In Rufus v Rockhampton Regional Council and Miller Incorporated[73], the conclusion of declining an exercise of discretion to excuse non-compliance with a public notification requirement, under s 820 of SPA, was reached in the context of:
[73] File Nos. 118, 119 and 120 of 200.
(a) a conclusion (in a submitters appeal) that the application made by an incorporated association for a material change of use of land, was not properly made, due to the absence of an appropriate resolution of the association (and for that reason, as contended by the applicant here, an unnecessary conclusion); and
(b) a specific finding that “in light of the relatively large number of submissions received, it cannot be said that had the application been properly advertised for the mandatory period of 30 business days, it is unlikely that further submissions would have been received”[74], made in the further context of evidence of submitters whose submissions were made after the advertised closing date and who, it was therefore found, had lost a right of appeal which they deposed would have been exercised. [75]
[74]Ibid at [47].
[75]Ibid at [43].
In Hay v Ors v Rockhampton Regional Council[76], the entreaty was to an exercise of discretion under s 440 of SPA (an equivalent provision to s 820 of SPA). Although there were a number of aspects of non-compliance, in relation to public notification by signage on site, many of which were regarded as capable of excusal, the refusal to finally excuse (in respect of what was regarded as a controversial development) turned on a finding that it was impossible to favourably answer the last question identified by Skoien DCJ in Metrostar Pty Ltd v Gold Coast City Council[77], in terms:
“Will the exercise of the discretion in favour of the developer be likely to shut out some submitter with a legitimate case to put?”
This was because of a finding that the erected signs had erroneously contained a closing date for submissions that substantially pre-dated the date of erection and accordingly, may have misled interested persons into a belief “that they had missed the opportunity to participate in the process by making a submission concerning the development”.
[76]File No 622 of 2011 at p. 7.
[77][2006] QPEC 22.
Notwithstanding the combination of difficulties in the nature of non-compliance in this case, it also differs from each of the cases that concerned the respondent, in that it can be confidently concluded that there is not only no evidence of any potential submitter being restricted in any opportunity of involvement in the process and the appeal which may be subsequently heard in this court but also no likelihood that this had occurred.

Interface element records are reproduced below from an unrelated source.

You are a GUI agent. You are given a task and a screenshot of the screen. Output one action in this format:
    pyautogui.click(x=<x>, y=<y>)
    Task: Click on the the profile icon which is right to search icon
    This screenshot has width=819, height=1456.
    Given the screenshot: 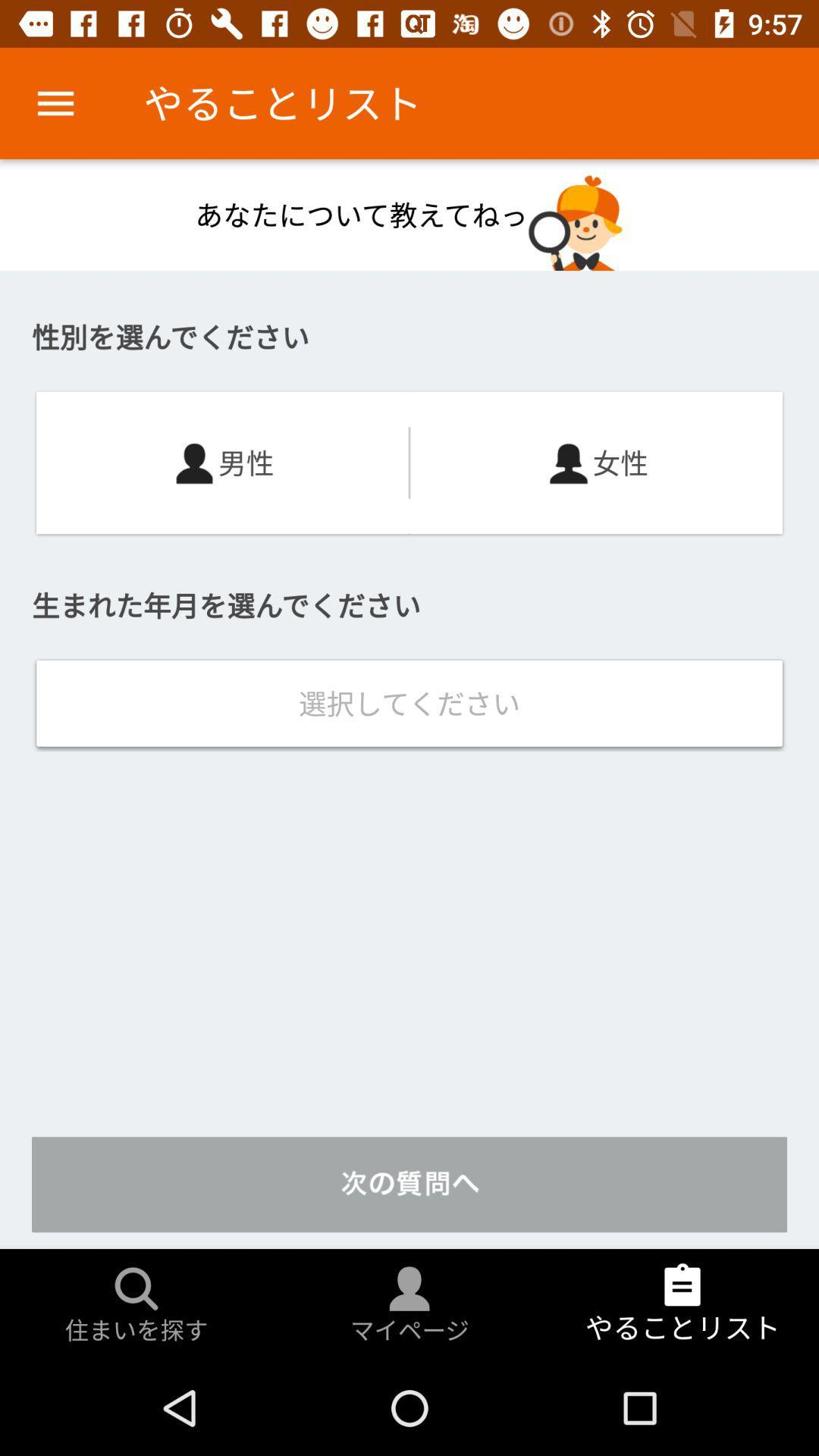 What is the action you would take?
    pyautogui.click(x=410, y=1288)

Further and whilst the onus remains on the applicant to satisfy the court that an exercise of discretion is warranted, no party has indicated that it opposes the non-compliance being excused and favourable exercise of the discretion sought by the applicant, will enable the merits appeal to proceed in the usual way. In so doing, all parties to the appeal will be entitled to raise and have the Court consider, merits issues with a view to determining whether or not the development proposal should be approved.[78] There would be no useful purpose in requiring the development application to recommence the IDAS process. Indeed, to do so would involve significant cost, delay and inconvenience to all parties[79], in circumstances where except in respect of the 30 day notification period, the compliance issues were identified and practically addressed prior to the conclusion of the process whereby the decision, which is the subject of the appeal, was made.
[78]Lewani Springs Resort v. Gold Coast City Council [2010] QCA 145 at [37].
[79]See eg Maryborough Investments at [28].
Notwithstanding that the development proposal is an apparently controversial one, as indicated by the number of co-respondents by election, this is an appropriate outcome in the absence of any evidence of prejudice to any interest.
Conclusion
Accordingly, there will be orders of the kind sought by the applicant to excuse the aspects of non-compliance and to deal with any consequential issues, as identified in these reasons. I will hear the parties as to the precise form of those orders.